Mrs. Witherspoon held Maisie’s stare until Maisie blinked first.

The second bell rang and everyone spilled into the classroom. But Mrs. Witherspoon did not look away from Maisie’s surprised face.



Earlier in the year, they’d had an assembly about peer pressure. The school nurse, Miss Patty, a round redhead with a slight southern twang, had stood on the stage in the auditorium and showed the school a movie on bullying with bad actors pretending to be middle school kids. Then she showed an animated movie in which cartoon hedgehogs got peer-pressured into doing things appropriate for other animals but not for hedgehogs, like swimming and flying.

Most of the kids had laughed or passed notes back and forth or even napped.
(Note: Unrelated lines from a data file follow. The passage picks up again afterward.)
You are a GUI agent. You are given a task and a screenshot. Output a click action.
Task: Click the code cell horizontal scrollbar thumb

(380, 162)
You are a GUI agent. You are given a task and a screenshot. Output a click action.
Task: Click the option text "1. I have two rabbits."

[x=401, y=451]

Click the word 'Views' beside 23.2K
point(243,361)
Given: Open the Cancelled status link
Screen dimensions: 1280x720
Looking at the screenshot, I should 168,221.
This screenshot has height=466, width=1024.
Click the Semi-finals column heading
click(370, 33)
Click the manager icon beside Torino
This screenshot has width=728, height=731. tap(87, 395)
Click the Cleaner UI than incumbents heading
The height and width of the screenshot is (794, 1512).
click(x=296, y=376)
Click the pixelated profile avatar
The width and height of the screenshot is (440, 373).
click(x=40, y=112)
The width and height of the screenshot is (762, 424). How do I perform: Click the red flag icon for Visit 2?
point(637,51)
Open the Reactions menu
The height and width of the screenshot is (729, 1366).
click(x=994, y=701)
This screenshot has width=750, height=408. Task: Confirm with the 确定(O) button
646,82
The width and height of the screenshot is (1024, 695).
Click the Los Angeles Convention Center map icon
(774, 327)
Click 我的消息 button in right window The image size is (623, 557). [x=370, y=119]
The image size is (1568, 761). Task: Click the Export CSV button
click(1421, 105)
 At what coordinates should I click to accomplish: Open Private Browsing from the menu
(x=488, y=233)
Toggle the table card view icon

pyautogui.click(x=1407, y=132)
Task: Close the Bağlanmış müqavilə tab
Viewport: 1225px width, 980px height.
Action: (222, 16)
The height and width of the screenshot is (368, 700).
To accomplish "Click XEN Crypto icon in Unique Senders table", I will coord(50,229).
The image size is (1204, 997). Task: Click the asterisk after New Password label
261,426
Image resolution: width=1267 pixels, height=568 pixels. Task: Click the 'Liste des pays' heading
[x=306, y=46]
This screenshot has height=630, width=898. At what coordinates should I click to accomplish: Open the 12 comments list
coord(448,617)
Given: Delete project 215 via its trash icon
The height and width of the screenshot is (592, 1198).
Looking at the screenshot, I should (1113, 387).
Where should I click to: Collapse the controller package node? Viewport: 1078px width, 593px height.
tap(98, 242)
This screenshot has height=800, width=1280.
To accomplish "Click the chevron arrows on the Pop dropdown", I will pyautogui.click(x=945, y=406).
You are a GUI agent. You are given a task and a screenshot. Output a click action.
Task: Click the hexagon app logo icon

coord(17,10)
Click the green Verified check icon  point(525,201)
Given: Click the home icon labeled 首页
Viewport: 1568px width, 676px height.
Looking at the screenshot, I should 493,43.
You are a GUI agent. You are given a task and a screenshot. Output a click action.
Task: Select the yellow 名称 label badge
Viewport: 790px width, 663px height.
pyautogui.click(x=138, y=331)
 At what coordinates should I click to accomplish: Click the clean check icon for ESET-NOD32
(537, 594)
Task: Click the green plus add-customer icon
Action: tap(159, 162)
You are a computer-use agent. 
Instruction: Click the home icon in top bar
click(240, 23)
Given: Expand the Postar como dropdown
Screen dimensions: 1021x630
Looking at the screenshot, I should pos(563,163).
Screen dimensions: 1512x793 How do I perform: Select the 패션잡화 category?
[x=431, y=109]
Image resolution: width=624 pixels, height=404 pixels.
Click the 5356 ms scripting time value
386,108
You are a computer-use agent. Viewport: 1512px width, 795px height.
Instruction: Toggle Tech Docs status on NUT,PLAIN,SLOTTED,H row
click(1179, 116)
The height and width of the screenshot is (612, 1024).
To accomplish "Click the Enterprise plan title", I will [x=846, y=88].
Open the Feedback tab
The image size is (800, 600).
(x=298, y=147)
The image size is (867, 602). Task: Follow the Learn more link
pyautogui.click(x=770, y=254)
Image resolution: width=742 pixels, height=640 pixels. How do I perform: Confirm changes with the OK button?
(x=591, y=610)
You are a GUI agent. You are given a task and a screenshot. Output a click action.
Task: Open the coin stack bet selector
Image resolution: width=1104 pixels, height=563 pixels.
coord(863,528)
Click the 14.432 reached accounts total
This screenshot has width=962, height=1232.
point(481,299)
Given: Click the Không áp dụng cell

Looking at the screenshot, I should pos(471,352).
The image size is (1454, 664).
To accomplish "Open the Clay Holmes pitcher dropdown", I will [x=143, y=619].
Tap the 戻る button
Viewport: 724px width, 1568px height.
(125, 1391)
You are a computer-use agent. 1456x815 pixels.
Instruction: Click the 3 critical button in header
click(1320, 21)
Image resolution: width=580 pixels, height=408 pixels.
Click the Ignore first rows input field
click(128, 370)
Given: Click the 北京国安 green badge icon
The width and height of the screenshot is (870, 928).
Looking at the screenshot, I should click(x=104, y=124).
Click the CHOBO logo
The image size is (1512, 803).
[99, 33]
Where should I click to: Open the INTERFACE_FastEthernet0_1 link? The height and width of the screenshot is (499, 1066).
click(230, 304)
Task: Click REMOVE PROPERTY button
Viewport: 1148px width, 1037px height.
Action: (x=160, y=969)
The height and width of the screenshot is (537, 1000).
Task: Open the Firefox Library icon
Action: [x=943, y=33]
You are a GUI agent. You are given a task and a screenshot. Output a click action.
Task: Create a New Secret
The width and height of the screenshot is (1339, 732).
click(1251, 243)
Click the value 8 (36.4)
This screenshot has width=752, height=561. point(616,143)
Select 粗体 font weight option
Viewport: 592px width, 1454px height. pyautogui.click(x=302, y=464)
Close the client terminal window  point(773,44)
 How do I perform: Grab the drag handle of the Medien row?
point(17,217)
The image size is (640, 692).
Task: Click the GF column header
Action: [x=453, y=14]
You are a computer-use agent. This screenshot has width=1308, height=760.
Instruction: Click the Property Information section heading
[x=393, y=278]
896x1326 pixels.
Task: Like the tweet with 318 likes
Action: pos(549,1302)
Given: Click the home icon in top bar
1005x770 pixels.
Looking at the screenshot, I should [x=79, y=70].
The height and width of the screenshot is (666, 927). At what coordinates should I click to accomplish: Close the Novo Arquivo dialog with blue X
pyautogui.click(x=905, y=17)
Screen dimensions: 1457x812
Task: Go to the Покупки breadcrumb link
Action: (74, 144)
Miss Patty’s pink face got pinker and pinker as she realized no one was really paying attention. Even though she wasn’t a real nurse, Miss Patty always wore a nurse’s uniform with white stockings and weird white shoes. Her body was round. Her face was round. Even her hair, pale and thin and red, was cut in a way that made it look round, too.

“Come on!” Miss Patty had whined. “Pay attention.”

But no one did. Why would middle schoolers pay attention to cartoon hedgehogs trying to swim?

That assembly made Maisie angry. Even though the actors in the first movie were terrible, when a gang of them laughed at the weird girl, Maisie’s stomach lurched. Bitsy Beal and her friends had been laughing at Maisie since she’d come to this school, hadn’t they? Which meant that Maisie had been bullied, an idea that made her so mad she wanted to stand up and scream.

At least she didn’t give in to peer pressure, she thought as she watched one of the hedgehogs jump off the branch of a tree, flap his little hedgehog arms, and fall straight to the ground. Everyone laughed, but Maisie even felt mad at that cartoon hedgehog. Stand up for yourself! she’d told him silently.

Now Maisie found herself in the auditorium after school, clutching that pale blue script, with everyone else. She absolutely did not want to be in The Crucible. Or any play, for that matter. But here she was, listening to Miss Percy talk about the Salem witch trials and Arthur Miller and the Puritans as if it mattered.

When Miss Percy said: “Many people believe that The Crucible is an allegory for Communism,” Bitsy Beal smiled and nodded and made sure everyone noticed her.

Miss Percy continued, “Arthur Miller says he wrote the play in response to the McCarthy hearings in the 1950s. You’ll learn much more about McCarthyism in middle school. For now, let’s just focus on auditions.” Maisie leaned back in the creaky chair and sighed. Wasn’t she giving in to peer pressure by being here? Had she become nothing more than a dumb animated hedgehog?

“So here’s how this works,” Miss Percy said, her eyes shining. “I call you up in groups of two or three and have you read some of the lines together. You might be called up here many times or just once. What I’m looking for is how you inhabit the different roles, how you look with the other people up here on the stage.”

“You’re deciding who will play which part,” Bitsy said, overstating the obvious.

“Yes, Bitsy,” Miss Percy said. “I’m casting the play. That’s why we’re all here.”

Bitsy looked smug, but Maisie sat up a little bit taller. Miss Percy had just kind of put Bitsy Beal in her place, hadn’t she? And Bitsy didn’t even realize it.

Miss Percy began to call kids to the stage. She placed Felix to the right and had Rayne Ziff read with him. Then she made Felix stay there and had Bitsy read with him. Then she had Felix sit down and Jim Duncan read with Bitsy. And on and on for maybe the most boring half hour Maisie could remember.